-- START Data provided --

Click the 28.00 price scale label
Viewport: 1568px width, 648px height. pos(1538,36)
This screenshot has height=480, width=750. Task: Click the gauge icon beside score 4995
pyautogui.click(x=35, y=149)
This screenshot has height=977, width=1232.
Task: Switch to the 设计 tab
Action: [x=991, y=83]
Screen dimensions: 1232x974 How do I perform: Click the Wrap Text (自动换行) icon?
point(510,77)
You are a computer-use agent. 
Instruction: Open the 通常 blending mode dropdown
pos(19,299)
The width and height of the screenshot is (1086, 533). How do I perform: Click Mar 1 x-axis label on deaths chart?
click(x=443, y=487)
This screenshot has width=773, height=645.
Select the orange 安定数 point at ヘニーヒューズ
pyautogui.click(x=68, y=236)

-- END Data provided --

**What the task asks:** Repeat every line of the entries above word for word, changing and leaving out nothing.

**Result of this exercise:**
Click the 28.00 price scale label
Viewport: 1568px width, 648px height. pos(1538,36)
This screenshot has height=480, width=750. Task: Click the gauge icon beside score 4995
pyautogui.click(x=35, y=149)
This screenshot has height=977, width=1232.
Task: Switch to the 设计 tab
Action: [x=991, y=83]
Screen dimensions: 1232x974 How do I perform: Click the Wrap Text (自动换行) icon?
point(510,77)
You are a computer-use agent. 
Instruction: Open the 通常 blending mode dropdown
pos(19,299)
The width and height of the screenshot is (1086, 533). How do I perform: Click Mar 1 x-axis label on deaths chart?
click(x=443, y=487)
This screenshot has width=773, height=645.
Select the orange 安定数 point at ヘニーヒューズ
pyautogui.click(x=68, y=236)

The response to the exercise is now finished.